#### Exercise details
The stretch wanted below opens at the line containing "Task: Click the Total Tax label" and closes at the line containing "You are a computer-use". Please return it exactly, with no other lines.

#### Input
::::::::

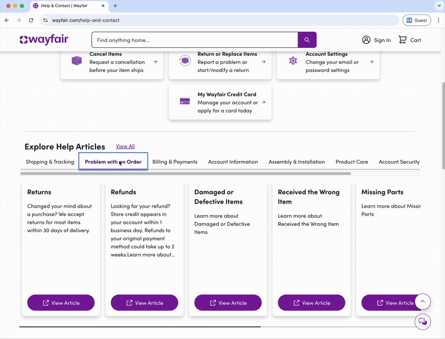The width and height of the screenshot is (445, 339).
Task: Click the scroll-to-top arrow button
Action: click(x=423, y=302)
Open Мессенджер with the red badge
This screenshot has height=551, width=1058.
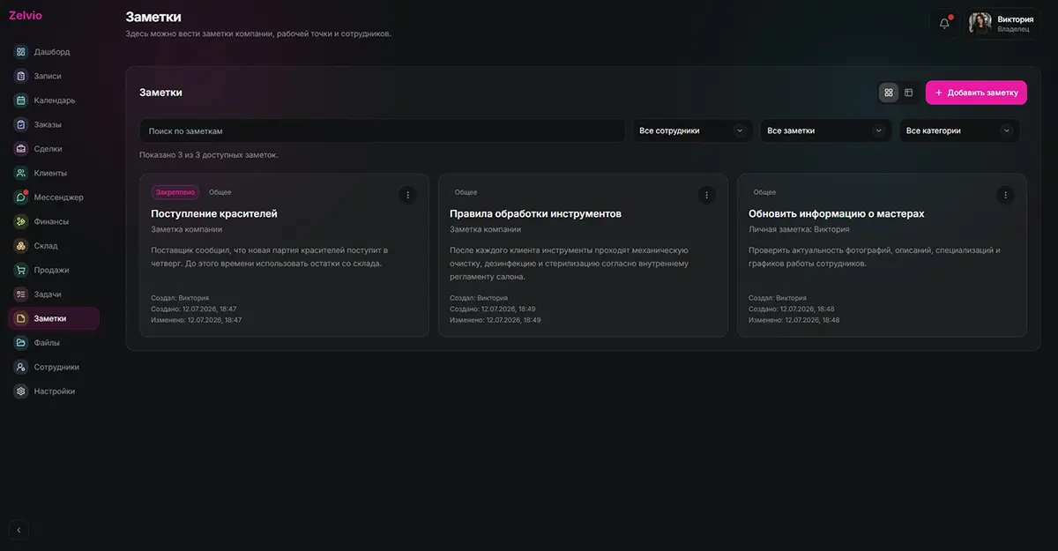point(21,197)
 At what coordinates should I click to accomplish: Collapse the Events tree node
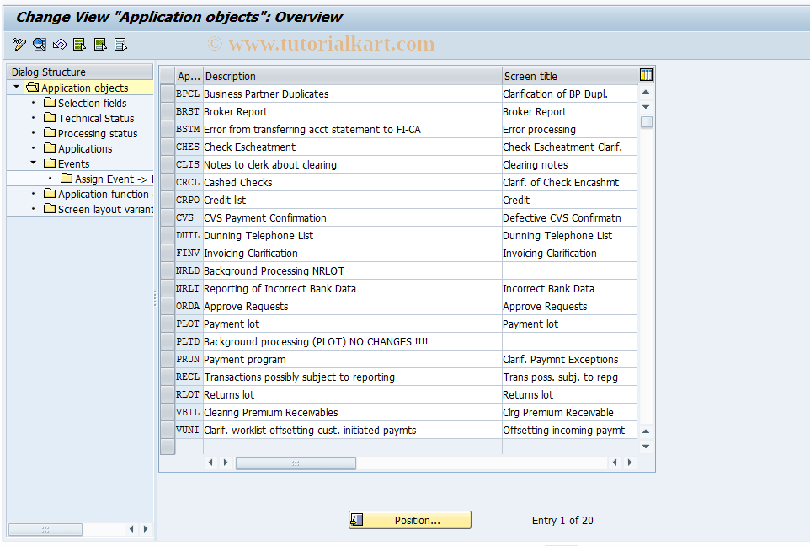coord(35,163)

::::::::

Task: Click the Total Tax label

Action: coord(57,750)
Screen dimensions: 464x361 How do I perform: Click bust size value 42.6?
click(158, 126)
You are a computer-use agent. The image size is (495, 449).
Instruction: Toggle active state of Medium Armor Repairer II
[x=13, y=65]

::::::::

#### Output for this task
Task: Click the Total Tax label

Action: coord(57,750)
Screen dimensions: 464x361 How do I perform: Click bust size value 42.6?
click(158, 126)
You are a computer-use agent. The image size is (495, 449).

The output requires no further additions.